Results: We estimated that 9–23 million and 5–10 million annual asthma emergency room visits globally in 2015 could be attributable to ozone and ${\mathrm{PM}}_{2.5}$, respectively, representing 8–20% and 4–9% of the annual number of global visits, respectively. The range reflects the application of central risk estimates from different epidemiological meta-analyses. Anthropogenic emissions were responsible for $\sim 37\%$ and 73% of ozone and ${\mathrm{PM}}_{2.5}$ impacts, respectively. Remaining impacts were attributable to naturally occurring ozone precursor emissions (e.g., from vegetation, lightning) and ${\mathrm{PM}}_{2.5}$ (e.g., dust, sea salt), though several of these sources are also influenced by humans. The largest impacts were estimated in China and India.

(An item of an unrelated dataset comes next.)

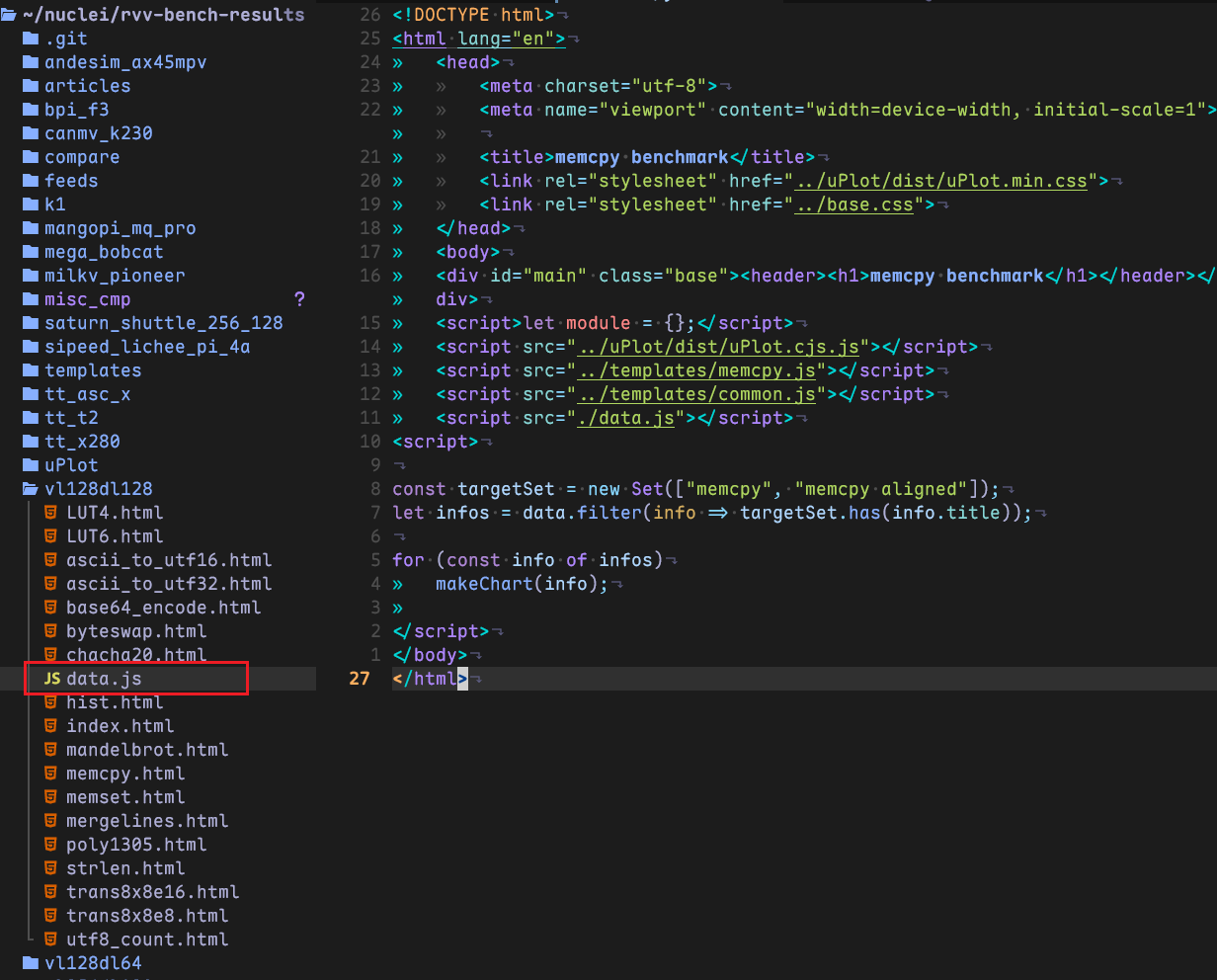
Task: Click the HTML5 icon next to memcpy.html
Action: pyautogui.click(x=50, y=774)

Conclusions: These findings estimate the magnitude of the global asthma burden that could be avoided by reducing ambient air pollution. We also identified key uncertainties and data limitations to be addressed to enable refined estimation. https://doi.org/10.1289/EHP3766.

Figure 1.

Pollutant concentrations used to estimate asthma impacts. (A) ${\mathrm{PM}}_{2.5}$ concentrations (annual average, in ${\mathrm{\mu }\mathrm{g}/\mathrm{m}}^3$) in 2015, described by van Donkelaar et al. (2016; $\text{max}\text{concentration}=179.8{\mathrm{\mu }\mathrm{g}/\mathrm{m}}^3$). (B) Ozone concentrations in 2015 (annual average of 8hr daily maximum, in ppb), using multi-model average from TF HTAP ensemble ($\text{max}\text{concentration}=72.9\text{ppb}$). (C) ${\text{NO}}_2$ concentrations in 2015 (annual average, in ppb), using satellite-derived dataset from method described by Lamsal et al. (2008) and adjusted by modeled ratio of daily average to $1–2\mathrm{P}.\mathrm{M}.(1300–1400\text{hours})$ concentration ($\text{max}\text{concentration}=17.5\text{ppb}$).

Figure 2.

Global asthma ERVs associated with total ozone and ${\mathrm{PM}}_{2.5}$ concentrations among all ages in 2015, using RR central estimates from three epidemiological meta-analyses. (A) Asthma ERVs (millions) attributable to ozone and ${\mathrm{PM}}_{2.5}$ from anthropogenic and all sources. Confidence intervals (CI) (95%) reflect uncertainty in RR only. (B) Portion of pollution-attributable asthma ERVs occurring in each world region (results identical for all three RR estimates).

Figure 3.

Percent of global and regional asthma ERVs for all ages in 2015 that are attributable to total ozone (top) and ${\mathrm{PM}}_{2.5}$ (bottom) concentrations, using RR central estimates from three epidemiological meta-analyses.

Figure 4.

Asthma ERVs attributable to ${\mathrm{PM}}_{2.5}$ and ozone in 2015, using Zheng et al. (2015) RR central estimates. Panels show asthma ERVs attributable to total: (A) ozone, number of cases; (B) ozone, fraction of national asthma ERVs; (C) ${\mathrm{PM}}_{2.5}$, number of cases (D) ${\mathrm{PM}}_{2.5}$, fraction of national asthma ERVs. Panels (E–H) show the same results but using anthropogenic concentrations.

Figure 5.

Asthma incidence attributable to anthropogenic ${\mathrm{PM}}_{2.5}$ and ${\text{NO}}_2$ in 2015. (A) Number of new asthma cases (millions) associated with ${\mathrm{PM}}_{2.5}$ and ${\text{NO}}_2$ for various age groups using RRs from multiple epidemiological meta-analyses. Confidence intervals (CI) (95%) reflect error in the RR estimate only. (B) Percent of pollution-attributable new asthma cases among children occurring in each region (for each pollutant, results are identical for all RR estimates applied).